Seperti biasa, pagi itu para santri masih sibuk menghafal Al Quran. Lantunan ayat suci Al quran tak henti bergema dalam ruangan masjid. Badai COVID 19 yang melanda negeri dan lockdown lokal sejumlah wilayah tak membuat aktifitas belajar terhenti.
Rasa rindu pada keluarga yang terpendam, mesti tertahan. Bukan berarti tak ingin pulang, namun para santri memilih untuk menetap di pesantren. Seperti yang dituturkan ustad Furqon selaku pengasuh menyampaikan para santri tak ingin pulang yang malah akan menjadi beban berat bagi keluarga.
“Para santri memilih tetap di pondok dalam kondisi seperti ini. Sebagian keluarga sudah berat menanggung beban hidup akibat pandemi dan memilih tetap di pondok meski kita berlakukan lock down total” Ujar Furqon menuturkan.
Beban berat mulai dirasakan segenap pesantren, setidaknya akibat pendemi virus Corona telah mulai sebabkan merangkaknya harga kebutuhan pokok dan pangan mulai langka. Kondisi ini tak pelak membuat pesantren mulai berhemat.
Ditengah kondisi yang kian sulit ini tetaplah berbalut optimis. Area sawah diatas lahan wakaf terlihat subur dan menghijau, hitungan dua bulan diproyeksikan panen. Setidaknya, akan menghasilkan 7 ( tujuh) ton gabah. Jika untuk penuhi kebutuhan pesantren yang saat ini kesulitan pangan dirasa lebih dari cukup.

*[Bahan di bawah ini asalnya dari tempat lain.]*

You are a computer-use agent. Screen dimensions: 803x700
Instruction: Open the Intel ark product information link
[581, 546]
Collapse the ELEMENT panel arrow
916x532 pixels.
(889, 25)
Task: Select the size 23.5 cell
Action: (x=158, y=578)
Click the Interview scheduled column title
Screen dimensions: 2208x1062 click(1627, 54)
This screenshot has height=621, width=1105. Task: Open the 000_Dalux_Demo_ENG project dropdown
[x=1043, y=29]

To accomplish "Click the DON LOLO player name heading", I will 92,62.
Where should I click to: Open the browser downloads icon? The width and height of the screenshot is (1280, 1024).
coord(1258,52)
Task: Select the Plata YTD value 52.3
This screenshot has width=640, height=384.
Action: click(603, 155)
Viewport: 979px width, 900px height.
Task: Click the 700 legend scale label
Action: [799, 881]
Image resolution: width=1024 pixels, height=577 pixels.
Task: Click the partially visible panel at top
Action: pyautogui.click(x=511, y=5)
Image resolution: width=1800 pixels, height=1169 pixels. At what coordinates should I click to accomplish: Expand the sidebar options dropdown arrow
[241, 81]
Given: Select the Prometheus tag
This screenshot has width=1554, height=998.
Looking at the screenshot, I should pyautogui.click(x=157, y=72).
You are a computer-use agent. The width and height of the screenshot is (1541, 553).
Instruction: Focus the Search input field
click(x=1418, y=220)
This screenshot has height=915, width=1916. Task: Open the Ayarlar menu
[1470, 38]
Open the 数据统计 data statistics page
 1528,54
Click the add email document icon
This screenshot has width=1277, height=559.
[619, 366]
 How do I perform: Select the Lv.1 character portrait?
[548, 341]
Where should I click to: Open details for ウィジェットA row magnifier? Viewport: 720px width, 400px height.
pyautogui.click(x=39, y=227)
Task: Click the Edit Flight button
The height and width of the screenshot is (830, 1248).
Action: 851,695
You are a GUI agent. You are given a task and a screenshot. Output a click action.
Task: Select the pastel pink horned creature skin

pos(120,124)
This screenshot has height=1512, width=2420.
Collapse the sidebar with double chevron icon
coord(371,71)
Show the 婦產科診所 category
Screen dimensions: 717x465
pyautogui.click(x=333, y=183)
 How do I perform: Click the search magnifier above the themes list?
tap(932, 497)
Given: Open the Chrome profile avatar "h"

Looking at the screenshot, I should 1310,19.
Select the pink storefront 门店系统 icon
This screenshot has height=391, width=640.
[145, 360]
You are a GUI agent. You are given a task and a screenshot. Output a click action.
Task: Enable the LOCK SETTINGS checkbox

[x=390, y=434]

“sejauh ini kondisi padinya bagus bagus. Kalau panen biasanya dapat tujuh ton gabah atau sekitar empat ton beras. Ini sudah lebih dari cukup untuk kebutuhan pesantren, semoga kondisi sulit ini kita bisa bantu pesantren yang alami kondisi sulit seperti kami saat ini” Ujar Furqon kembali menyampaikan. Kini pesantren punya harapan baru, tak lagi bergantung pada donatur sekedar penuhi stok pangan bagi santri yatim dan dhuafa. Program wakaf produktif telah membangun semangat untuk berperan dengan berbagi ditengah beratnya beban hidup karena pandemi COVID 19. Wakaf sawah produktif tidak hanya bangun kemandirian pangan tapi bangkitkan optimisme dan harapan.